Task details: Below are some records. Set down exactly the line holding "This screenshot has height=600, width=797." and every later line through the end, omitting the pictures.

Screenshot grounding data:
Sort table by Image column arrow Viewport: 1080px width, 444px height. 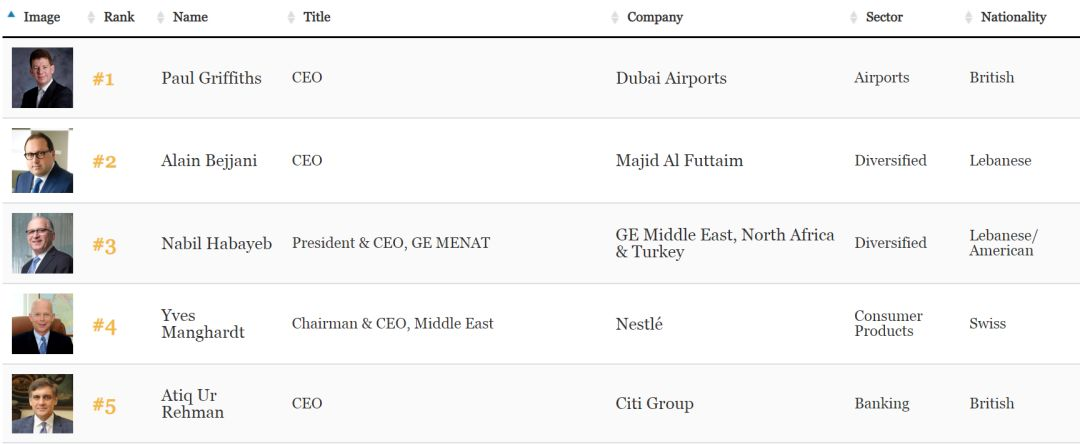pyautogui.click(x=11, y=14)
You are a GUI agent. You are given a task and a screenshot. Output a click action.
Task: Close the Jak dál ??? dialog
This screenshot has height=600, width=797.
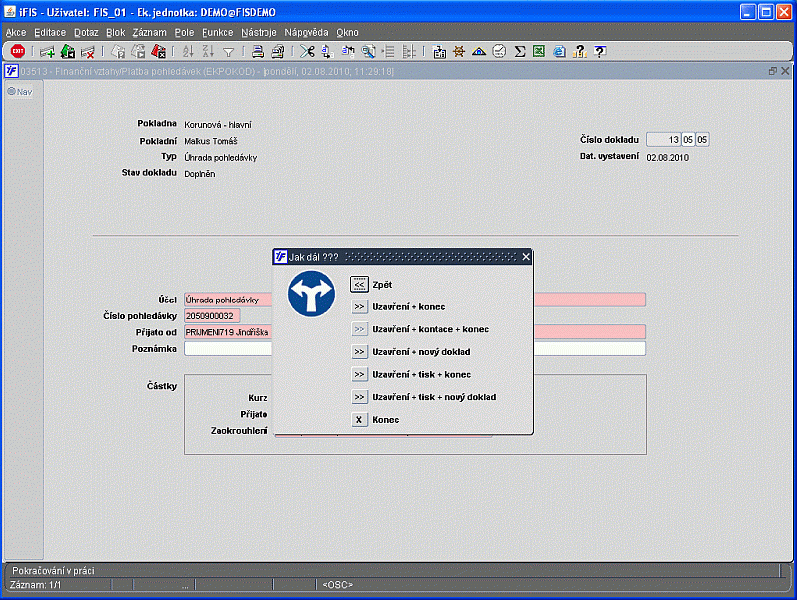526,257
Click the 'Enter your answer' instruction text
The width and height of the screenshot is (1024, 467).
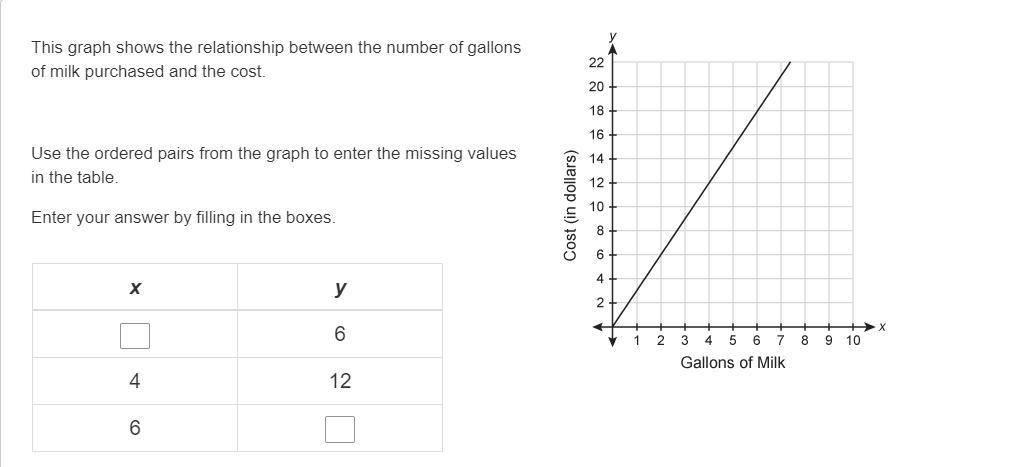184,217
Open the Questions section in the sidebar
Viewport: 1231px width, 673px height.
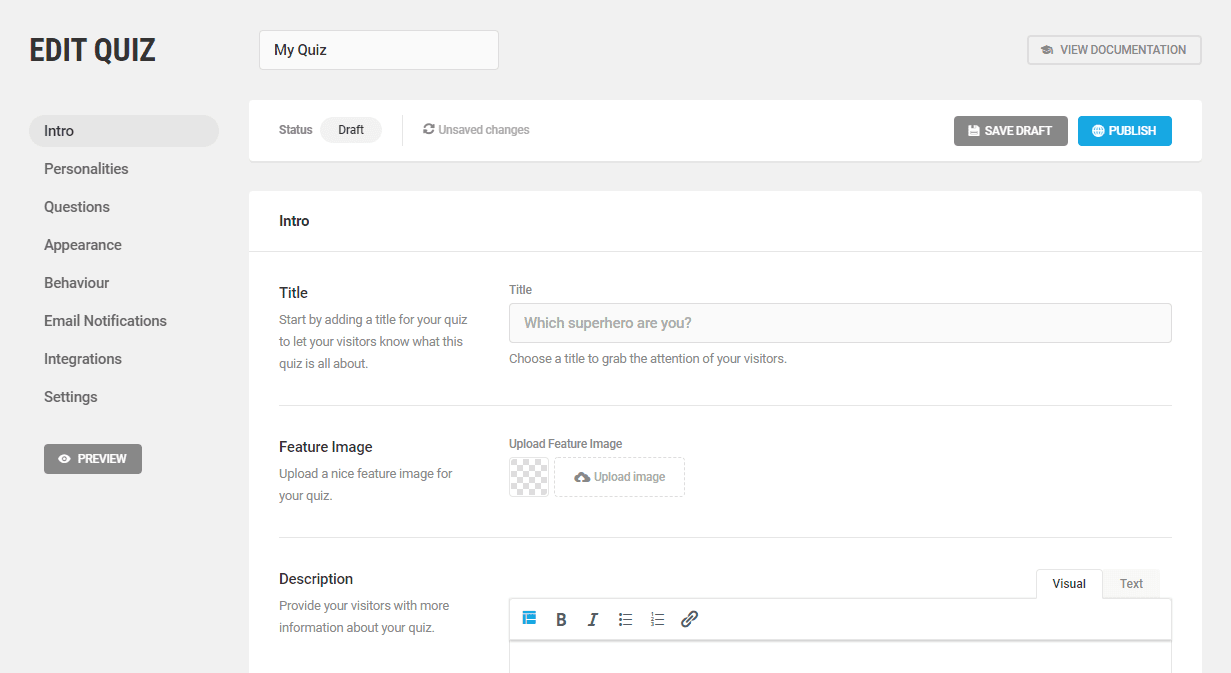click(x=77, y=206)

Answer:
This screenshot has height=600, width=797.
526,257
Click the 'Enter your answer' instruction text
The width and height of the screenshot is (1024, 467).
184,217
Open the Questions section in the sidebar
Viewport: 1231px width, 673px height.
click(x=77, y=206)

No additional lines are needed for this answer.